**Input data:**

········

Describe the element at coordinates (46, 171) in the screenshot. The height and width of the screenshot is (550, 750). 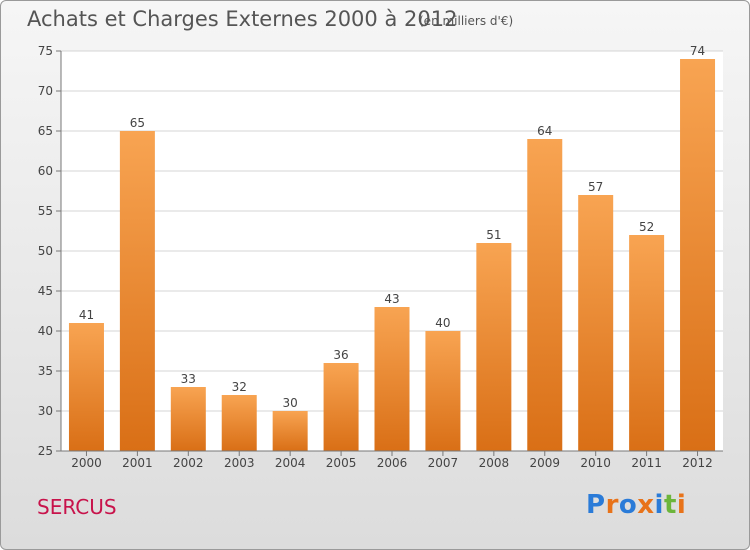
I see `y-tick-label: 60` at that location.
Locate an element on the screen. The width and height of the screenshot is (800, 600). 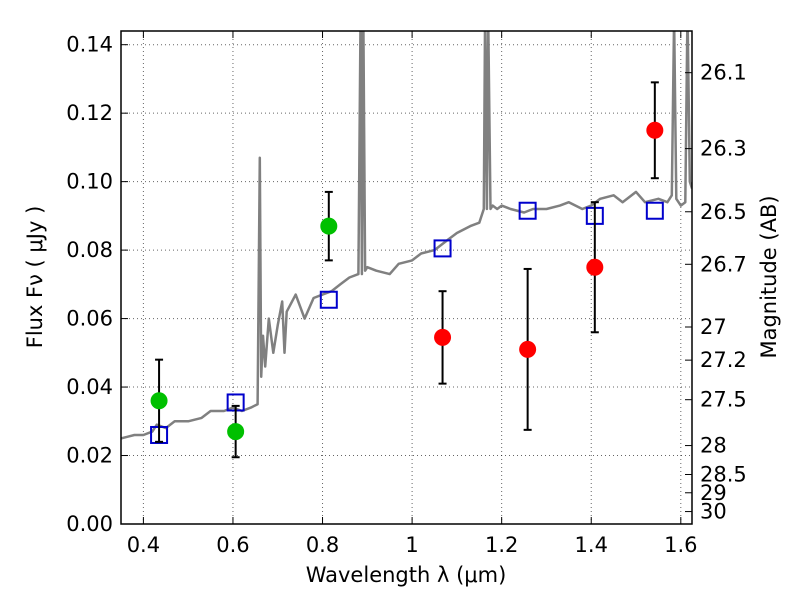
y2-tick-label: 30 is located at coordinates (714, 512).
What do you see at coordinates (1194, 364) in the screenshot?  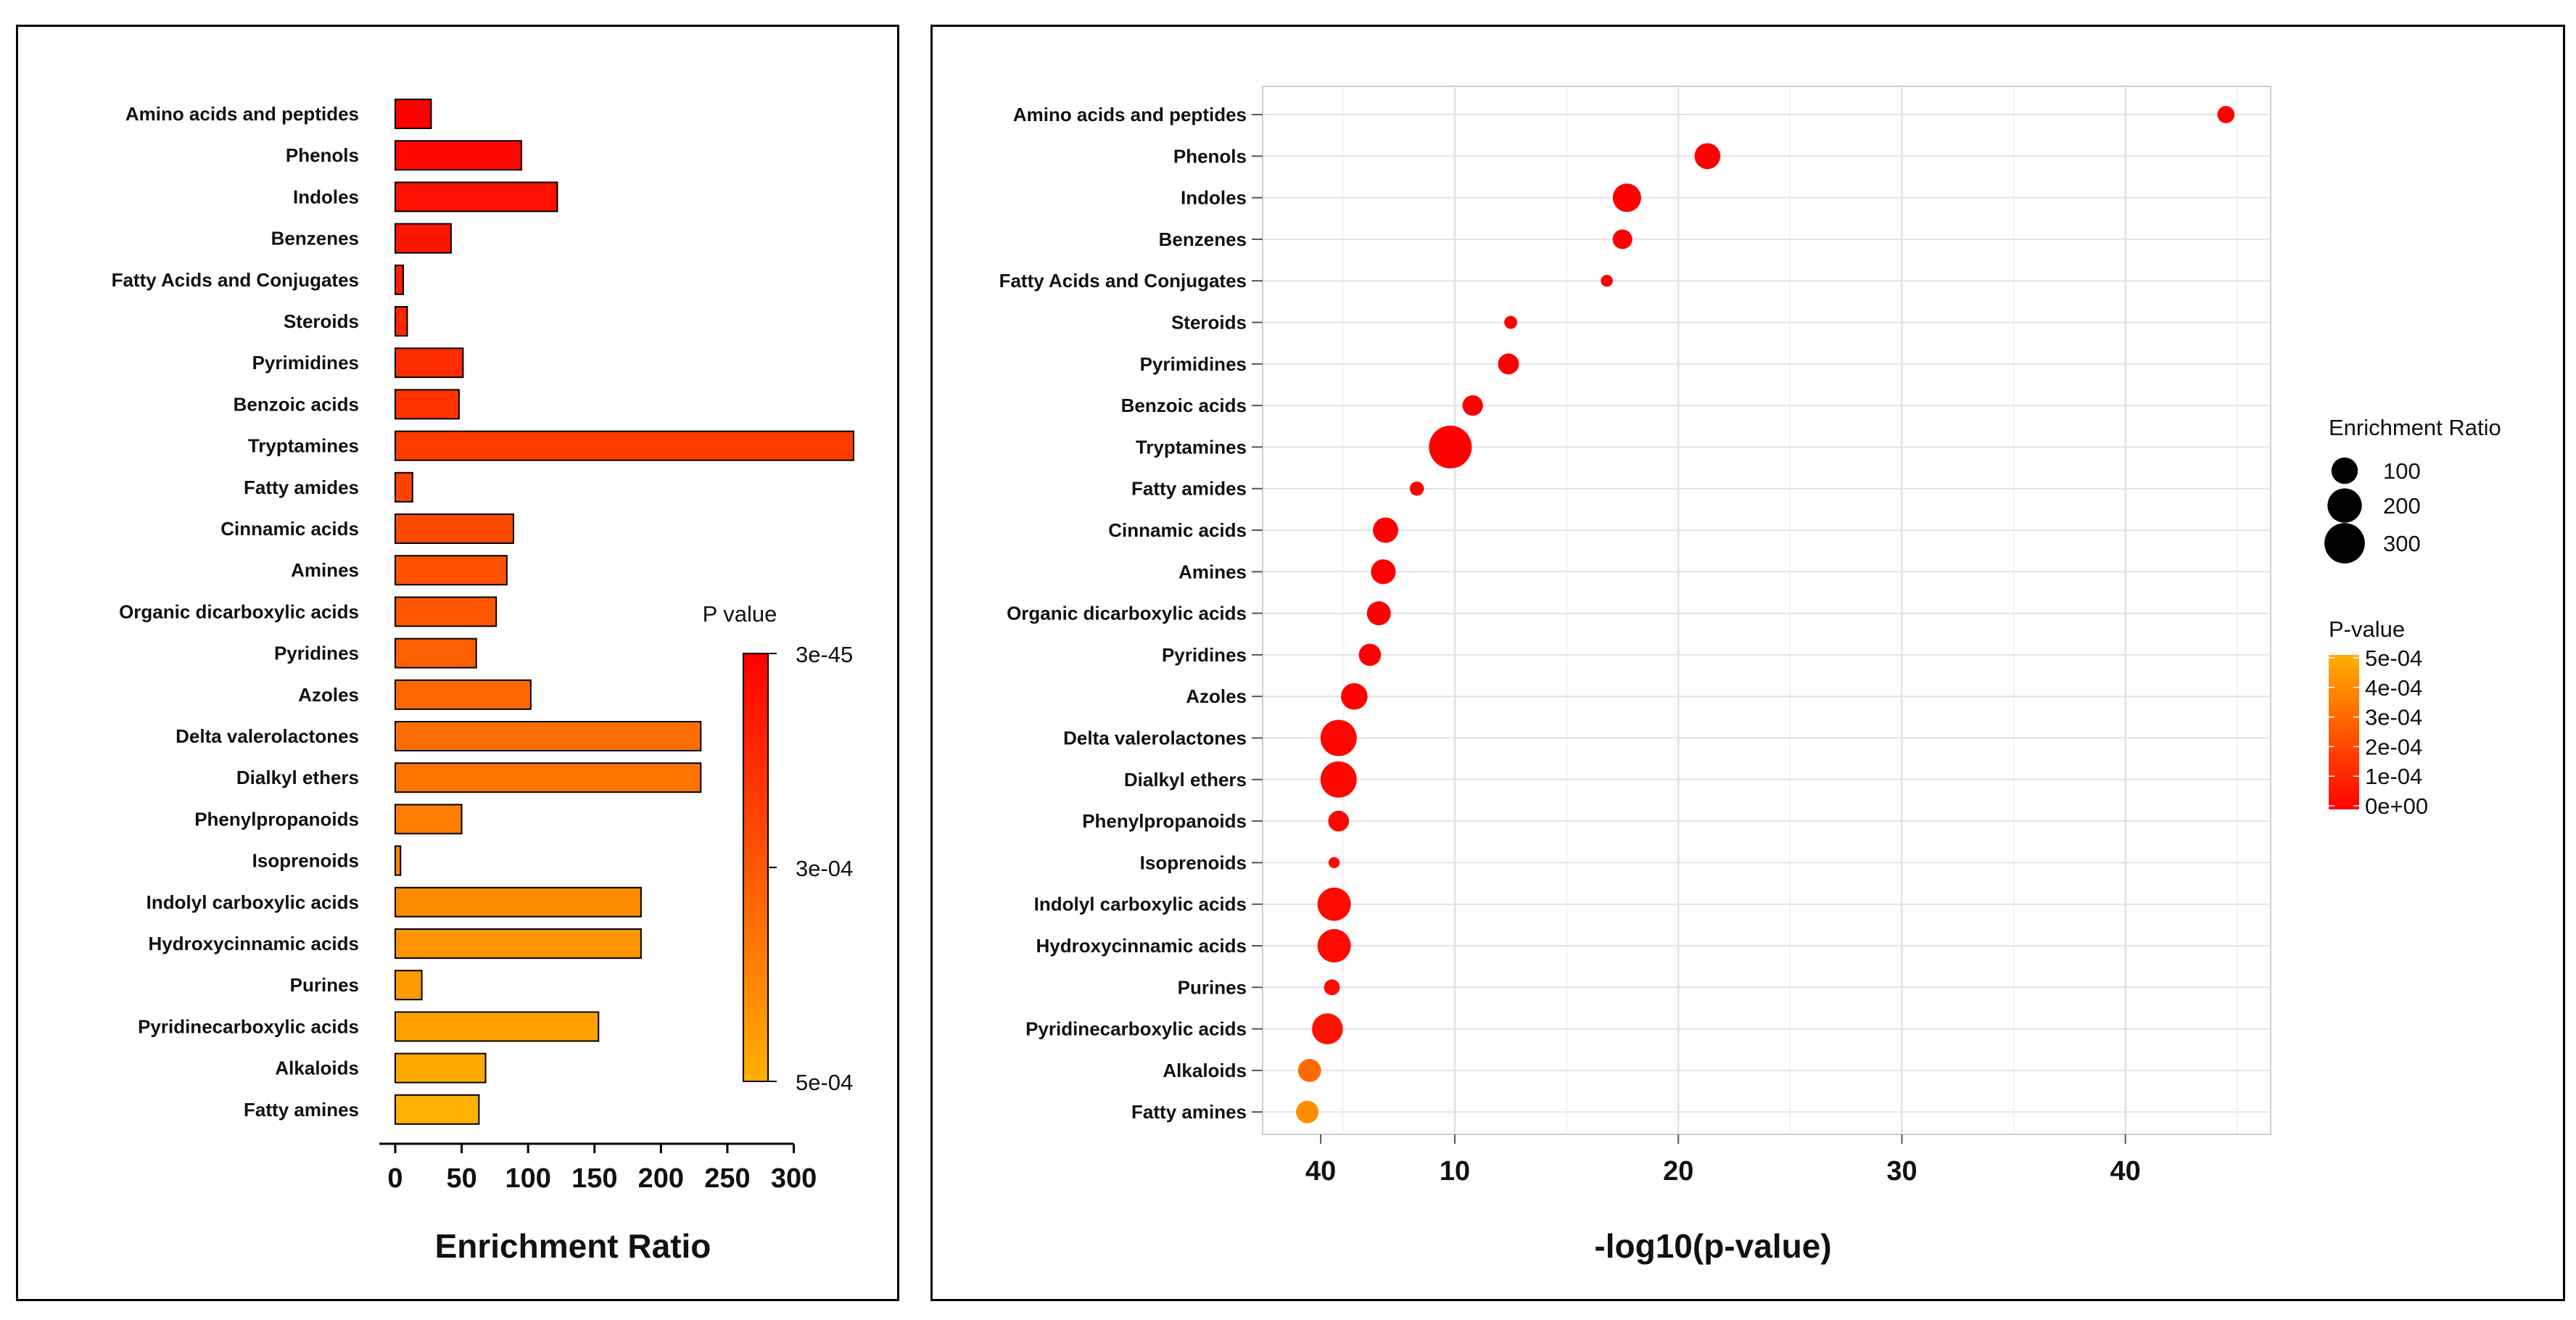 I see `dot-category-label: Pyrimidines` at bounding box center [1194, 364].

········

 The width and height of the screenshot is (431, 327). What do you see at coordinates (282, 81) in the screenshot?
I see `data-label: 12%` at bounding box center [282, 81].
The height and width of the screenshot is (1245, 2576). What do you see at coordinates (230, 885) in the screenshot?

········

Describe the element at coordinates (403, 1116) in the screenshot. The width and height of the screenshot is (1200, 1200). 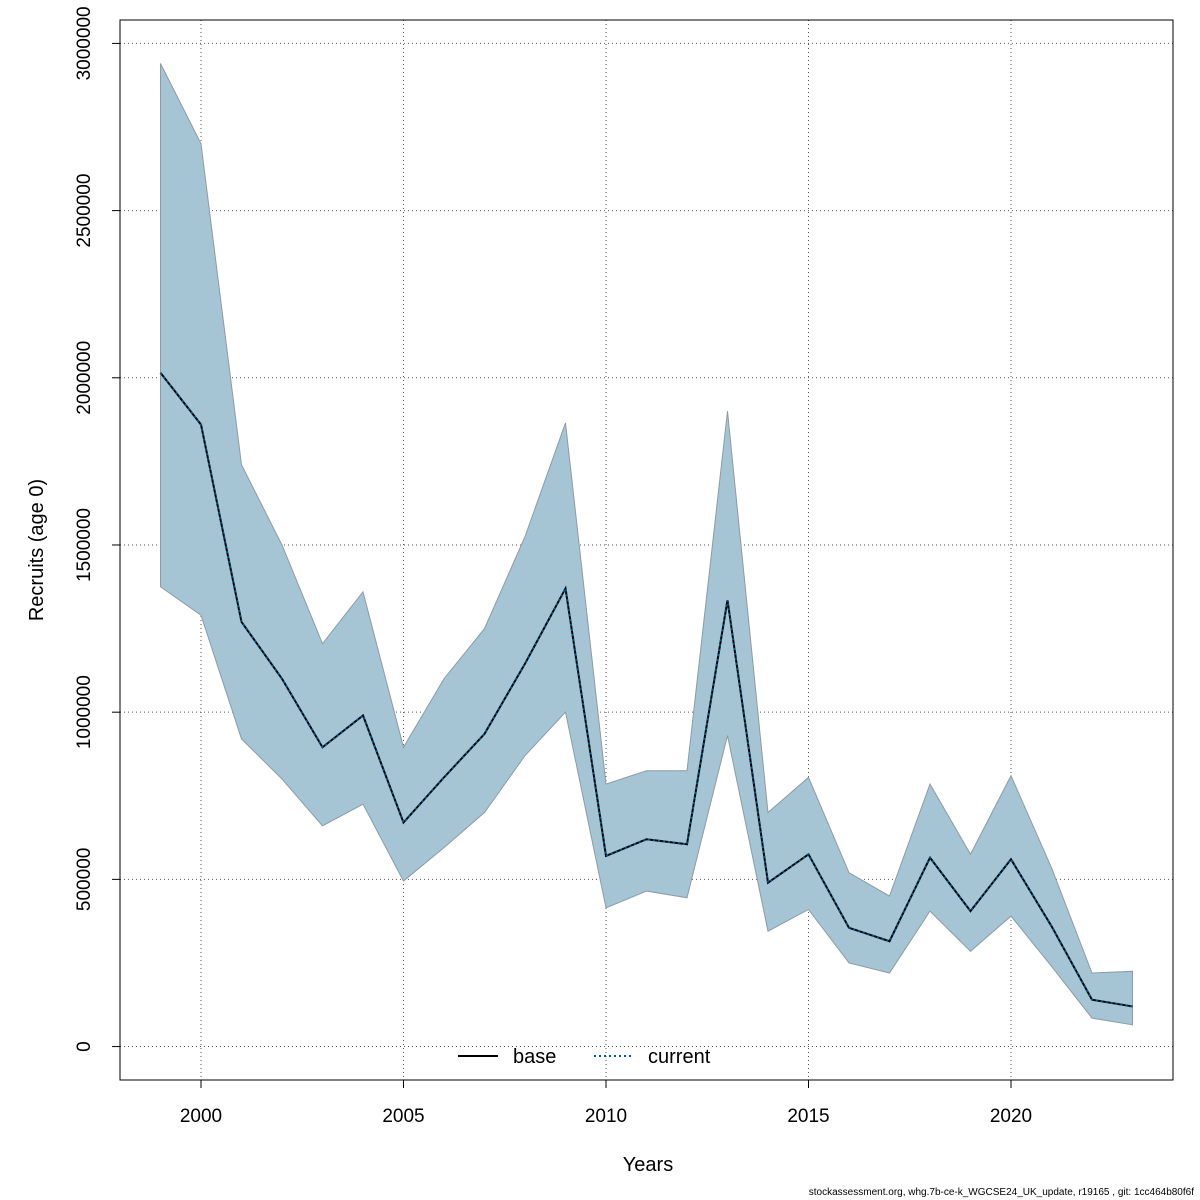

········

**Required action:**
Write out, word for word, the lines from the one containing "Describe the element at coordinates (46, 171)" through the one containing "at that location.". Leave the pictures out.

**Task response:**
Describe the element at coordinates (46, 171) in the screenshot. The height and width of the screenshot is (550, 750). 
I see `y-tick-label: 60` at that location.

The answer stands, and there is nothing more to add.